The inhibition of PPARα transcriptional activity by E6-AP is in contrast to previous findings with the progesterone receptor, where E6-AP coactivated receptor function, and the ubiquitin ligase activity was dispensable for its coactivating ability [11]. These observations suggest different mechanisms of E6-AP-mediated regulation of nuclear receptors. E6-AP is recruited to the ER-responsive pS2 promoter and is preferentially associated with E2-liganded ERα [29]. It would be of interest to determine if E6-AP is recruited to promoters of PPARα target genes, as a mechanism of transcriptional regulation. Evidence also exists for NR-mediated transcriptional regulation of E3 ligases. Estrogen activation of ERα induces the expression of two ubiquitin ligases, MDM2 and Siah2 [20-22]. MDM2 is also regulated by the thyroid hormone receptor [30] orphan receptor TR3 [31], and constitutive androstane receptor (CAR) [32]. The breast cancer associated gene (BCA2) was identified as an E3 ubiquitin ligase and BCA2 expression correlates with positive ER status in breast tumors, suggesting that BCA2 and ER might be coregulated [21]. Our study shows that E6-AP mRNA and protein levels are increased in mice in response to PPARα ligand clofibrate in wildtype but not PPARα null mice, indicating a coordinate mode of regulation between PPARα and E6-AP. In contrast to the ligand-independent decrease in PPARα transcriptional activity mediated by E6AP in FaO cells, ligand treatment resulted in an increase in E6-AP expression in mice that was PPARα-dependent. These results allude to the existence of a feedback loop between PPARα and E6-AP wherein PPARα increases the expression of a negative regulator for control of its transcriptional activity.

Studies in our laboratory have identified MDM2 as another ubiquitin ligase for PPARα (unpublished results). MDM2 regulated the transcriptional activity of PPARα by being recruited to the promoters of PPARα target genes in response to ligand, and it interacted with the A/B domain of PPARα. The various biological processes regulated by PPARs are crucial in control of disorders such as diabetes, inflammation, and cardiovascular ailments, and ubiquitin ligases such as E6-AP and MDM2 may present useful targets for pharmacological intervention and improved PPAR-based therapeutics.

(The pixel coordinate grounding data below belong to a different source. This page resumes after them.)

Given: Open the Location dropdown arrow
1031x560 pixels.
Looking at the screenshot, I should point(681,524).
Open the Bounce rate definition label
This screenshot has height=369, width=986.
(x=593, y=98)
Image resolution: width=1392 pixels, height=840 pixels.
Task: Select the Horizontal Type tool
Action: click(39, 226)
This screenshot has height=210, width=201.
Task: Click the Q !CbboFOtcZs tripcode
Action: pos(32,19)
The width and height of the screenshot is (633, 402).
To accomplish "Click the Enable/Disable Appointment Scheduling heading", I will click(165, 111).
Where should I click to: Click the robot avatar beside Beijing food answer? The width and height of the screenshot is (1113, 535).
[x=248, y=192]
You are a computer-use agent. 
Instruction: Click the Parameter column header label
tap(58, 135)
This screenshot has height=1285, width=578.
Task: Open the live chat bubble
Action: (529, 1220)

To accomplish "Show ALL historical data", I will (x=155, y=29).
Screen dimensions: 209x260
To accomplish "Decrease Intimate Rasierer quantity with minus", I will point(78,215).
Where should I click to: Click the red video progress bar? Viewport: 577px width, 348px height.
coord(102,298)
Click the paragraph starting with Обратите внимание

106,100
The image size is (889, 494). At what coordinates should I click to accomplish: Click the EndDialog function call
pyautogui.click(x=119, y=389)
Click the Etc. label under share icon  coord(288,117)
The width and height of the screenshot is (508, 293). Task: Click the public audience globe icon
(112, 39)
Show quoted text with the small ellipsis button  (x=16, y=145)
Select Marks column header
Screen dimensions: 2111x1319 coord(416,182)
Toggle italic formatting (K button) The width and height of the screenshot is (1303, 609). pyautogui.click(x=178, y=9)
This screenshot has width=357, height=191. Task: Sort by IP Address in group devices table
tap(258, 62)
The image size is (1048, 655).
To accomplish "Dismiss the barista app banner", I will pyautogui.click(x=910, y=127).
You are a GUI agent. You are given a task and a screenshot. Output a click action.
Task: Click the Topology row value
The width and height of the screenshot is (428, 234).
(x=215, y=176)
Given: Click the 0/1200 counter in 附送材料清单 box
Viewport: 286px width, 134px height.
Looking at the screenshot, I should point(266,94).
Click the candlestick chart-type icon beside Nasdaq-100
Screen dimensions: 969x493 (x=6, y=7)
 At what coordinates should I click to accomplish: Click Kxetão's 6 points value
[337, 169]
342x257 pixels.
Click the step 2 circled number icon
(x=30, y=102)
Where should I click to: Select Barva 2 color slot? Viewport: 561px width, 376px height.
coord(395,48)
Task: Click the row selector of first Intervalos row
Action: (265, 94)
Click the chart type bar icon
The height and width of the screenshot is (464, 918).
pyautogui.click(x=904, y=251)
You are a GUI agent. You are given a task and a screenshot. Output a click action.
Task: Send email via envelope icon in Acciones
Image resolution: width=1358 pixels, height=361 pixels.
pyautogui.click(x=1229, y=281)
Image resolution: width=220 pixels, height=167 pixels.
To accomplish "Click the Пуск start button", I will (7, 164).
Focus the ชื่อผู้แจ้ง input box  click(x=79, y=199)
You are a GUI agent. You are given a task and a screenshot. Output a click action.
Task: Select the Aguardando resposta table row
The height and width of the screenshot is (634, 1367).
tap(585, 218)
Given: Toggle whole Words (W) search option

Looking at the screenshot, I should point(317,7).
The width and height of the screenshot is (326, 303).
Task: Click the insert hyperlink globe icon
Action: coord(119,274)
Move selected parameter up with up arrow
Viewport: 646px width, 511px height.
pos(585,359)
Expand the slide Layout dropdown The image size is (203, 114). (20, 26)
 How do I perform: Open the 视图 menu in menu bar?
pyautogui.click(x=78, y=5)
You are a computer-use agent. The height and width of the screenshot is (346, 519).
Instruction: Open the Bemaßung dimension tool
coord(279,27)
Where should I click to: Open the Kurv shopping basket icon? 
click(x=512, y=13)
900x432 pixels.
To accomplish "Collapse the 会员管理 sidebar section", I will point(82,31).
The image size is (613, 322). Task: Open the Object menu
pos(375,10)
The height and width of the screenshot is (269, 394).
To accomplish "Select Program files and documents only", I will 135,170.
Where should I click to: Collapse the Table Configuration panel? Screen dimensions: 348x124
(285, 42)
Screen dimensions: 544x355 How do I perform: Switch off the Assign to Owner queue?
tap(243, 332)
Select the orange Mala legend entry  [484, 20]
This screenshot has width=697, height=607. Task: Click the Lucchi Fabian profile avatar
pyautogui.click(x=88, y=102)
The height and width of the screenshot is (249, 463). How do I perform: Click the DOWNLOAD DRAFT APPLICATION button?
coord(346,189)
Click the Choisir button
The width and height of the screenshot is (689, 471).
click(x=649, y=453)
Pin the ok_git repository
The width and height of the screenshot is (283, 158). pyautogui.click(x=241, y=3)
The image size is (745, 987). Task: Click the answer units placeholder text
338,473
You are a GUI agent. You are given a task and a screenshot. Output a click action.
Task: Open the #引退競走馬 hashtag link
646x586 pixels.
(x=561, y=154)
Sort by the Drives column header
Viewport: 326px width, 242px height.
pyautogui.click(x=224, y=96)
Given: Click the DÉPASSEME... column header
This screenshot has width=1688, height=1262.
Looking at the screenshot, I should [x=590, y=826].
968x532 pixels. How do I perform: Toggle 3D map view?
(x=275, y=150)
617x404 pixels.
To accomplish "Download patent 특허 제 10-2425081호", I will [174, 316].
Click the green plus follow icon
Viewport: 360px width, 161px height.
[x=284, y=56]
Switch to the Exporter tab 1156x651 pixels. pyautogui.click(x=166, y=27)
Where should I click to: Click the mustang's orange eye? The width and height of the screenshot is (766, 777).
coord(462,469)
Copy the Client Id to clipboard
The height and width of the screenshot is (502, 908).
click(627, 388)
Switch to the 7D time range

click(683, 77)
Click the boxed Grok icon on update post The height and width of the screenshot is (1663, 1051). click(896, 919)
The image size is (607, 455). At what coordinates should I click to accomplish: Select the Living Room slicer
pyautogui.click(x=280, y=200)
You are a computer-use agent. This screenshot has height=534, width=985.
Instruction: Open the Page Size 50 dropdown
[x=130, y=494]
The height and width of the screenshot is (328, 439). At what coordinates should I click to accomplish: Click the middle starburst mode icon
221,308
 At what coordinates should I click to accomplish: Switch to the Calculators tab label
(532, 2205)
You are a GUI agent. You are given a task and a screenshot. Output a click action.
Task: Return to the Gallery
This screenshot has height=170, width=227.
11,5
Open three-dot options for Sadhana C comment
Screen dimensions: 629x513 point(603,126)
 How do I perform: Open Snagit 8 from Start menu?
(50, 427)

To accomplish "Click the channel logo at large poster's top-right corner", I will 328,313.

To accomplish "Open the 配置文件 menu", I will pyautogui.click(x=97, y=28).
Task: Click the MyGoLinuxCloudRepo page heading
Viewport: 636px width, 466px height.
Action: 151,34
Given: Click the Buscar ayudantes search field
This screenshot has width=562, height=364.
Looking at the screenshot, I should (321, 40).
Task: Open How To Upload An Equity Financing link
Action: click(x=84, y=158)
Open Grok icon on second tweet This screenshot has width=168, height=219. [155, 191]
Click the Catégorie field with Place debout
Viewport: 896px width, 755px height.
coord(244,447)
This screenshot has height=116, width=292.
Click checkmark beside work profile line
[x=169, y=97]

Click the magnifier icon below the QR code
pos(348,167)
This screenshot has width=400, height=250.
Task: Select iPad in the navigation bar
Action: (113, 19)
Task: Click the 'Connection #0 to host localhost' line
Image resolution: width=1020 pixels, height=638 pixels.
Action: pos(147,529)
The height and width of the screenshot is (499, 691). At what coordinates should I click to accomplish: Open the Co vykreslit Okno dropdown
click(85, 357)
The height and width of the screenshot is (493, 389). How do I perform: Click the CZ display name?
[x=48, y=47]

In addition to contributing to understanding PPAR regulation by ubiquitination, other interesting connections can be made about the significance of the E6-AP-PPARα interaction. E6-AP mediates ubiquitination and degradation of the Hepatitis C virus (HCV) core protein, which plays a crucial role in HCV-related liver disease [33]. HCV infections are associated with reduced hepatic PPARα expression [34-37], and PPARα is implicated in HCV core protein-mediated hepatic steatosis and dysregulated lipid metabolism [37]. The regulation of PPARα by E6-AP may provide a basis for HCV-induced progression of liver disease, and is worthy of investigation.

5. CONCLUSIONS

This study identifies E6-AP, an E3 ubiquitin ligase, as a PPARα-interacting protein that inhibited ligand-independent PPARα transactivation and decreased the basal mRNA levels of PPARα target genes. The E3 ubiquitin ligase function of E6AP was required for inhibition of PPARα transcriptional activity, and this inhibition occurred in a proteasome-independent manner. E6-AP was induced in vivo in response to PPARα ligand, and was regulated in a PPARα-dependent manner. A better understanding of the role of E6-AP and other ubiquitin ligases in the regulation of PPARs could help improve treatment strategies against metabolic diseases.